Walking has always been part of my artistic practice, and for me it became an intimate exploration of the issues of urban life. Change may be inevitable, but what change and at what cost? No matter what city you live in, we face many of the same issues of urban life. Walking Home asks viewers to consider the legacy of urban development in their own cities. What is the history of segregation, of economic development, of population shifts in your own city? How does the past manifest itself in your city today? Who has access to housing they can afford? What jobs are available? What resources do our cities provide to support and sustain residents? What sort of schools and educational resources are available? What cultural resources do we provide and who has access to them? Can economic development proceed without displacing residents who want to remain in their neighborhoods? Can we maintain the distinctive characters of our neighborhoods as cities grow and change? Who is profiting from urban development in your city? How do we hold city governments accountable to residents?

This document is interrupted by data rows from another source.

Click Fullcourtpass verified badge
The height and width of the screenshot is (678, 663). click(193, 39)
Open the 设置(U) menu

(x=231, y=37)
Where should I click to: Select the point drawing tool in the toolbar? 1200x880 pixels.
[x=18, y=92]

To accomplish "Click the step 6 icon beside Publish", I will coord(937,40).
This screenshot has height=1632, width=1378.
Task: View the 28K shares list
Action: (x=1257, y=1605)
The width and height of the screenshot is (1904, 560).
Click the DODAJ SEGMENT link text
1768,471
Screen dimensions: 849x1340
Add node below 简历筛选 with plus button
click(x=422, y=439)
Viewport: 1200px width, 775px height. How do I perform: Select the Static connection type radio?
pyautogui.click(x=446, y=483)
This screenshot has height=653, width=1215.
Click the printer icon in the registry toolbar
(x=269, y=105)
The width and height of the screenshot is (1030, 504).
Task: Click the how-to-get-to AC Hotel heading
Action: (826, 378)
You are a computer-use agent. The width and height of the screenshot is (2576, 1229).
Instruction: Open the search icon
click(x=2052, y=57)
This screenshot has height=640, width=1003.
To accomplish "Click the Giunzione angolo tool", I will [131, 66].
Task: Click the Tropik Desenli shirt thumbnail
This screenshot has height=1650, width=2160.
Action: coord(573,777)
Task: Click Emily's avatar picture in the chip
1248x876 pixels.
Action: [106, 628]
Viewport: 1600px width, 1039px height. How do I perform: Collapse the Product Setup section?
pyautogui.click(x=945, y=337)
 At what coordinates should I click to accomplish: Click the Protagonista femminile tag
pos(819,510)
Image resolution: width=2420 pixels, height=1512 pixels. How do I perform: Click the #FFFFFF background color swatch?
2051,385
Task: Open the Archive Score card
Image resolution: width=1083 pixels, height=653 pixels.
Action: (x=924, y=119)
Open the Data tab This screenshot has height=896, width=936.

As I walked through the miles of city streets and neighborhoods, I considered the issues that face us. Walking is a meditation that connects me to the spiritual and to my creative center. It engages all my senses, making me more connected with and open to the world around me. I recorded my concerns and what I saw. In Walking Home I share those concerns and ponder the questions that face all of us as we navigate life in our own cities.
I am from Chicago, a place that is beautiful and deeply flawed. The overarching concerns of profit and prejudice that drove the flight to the suburbs are still driving gentrification today. I have lived, worked and played in the places I photographed. Sometimes literally, sometimes figuratively, walking home.